Murder suspect caught in Mexico to be first test of new extradition rules
The Associated Press
LOS ANGELES- A man convicted of shooting his ex-wife and suspected of killing her father was captured in Mexico and could become a test case for new Mexican extradition rules, officials said.
Mexico had been a sanctuary to U.S. murder suspects facing life sentences until November, when that country's highest court overturned a 4-year-old ban preventing extradition for suspects who could face life without parole.
Daniel Perez, 34, is now the first person facing extradition under that ruling, officials said.
He was captured in Mazatlan on Monday, more than six years after his ex-wife was kidnapped and shot and her father was killed. Perez was convicted in absentia of attempted murder in his ex-wife's case and sentenced to 33 years in prison. He feld to Mexico after Vara's father was killed.

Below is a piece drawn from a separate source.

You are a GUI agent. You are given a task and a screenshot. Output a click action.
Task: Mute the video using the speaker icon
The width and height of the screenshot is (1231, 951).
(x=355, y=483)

"This is the first case we will bring to justice, but it will not be the last," said Los Angeles County District Attorney Steve Cooley, who is seeking to extradite Perez.
Authorities promised the Mexican government they would not seek the death penalty in the killing of Carlos Vara, said San Bernardino County Deputy District Attorney Jefferson Powell. A 1978 treaty with the United States allows Mexico to deny extradition in death penalty cases.
Extradition could take two to three months, he said.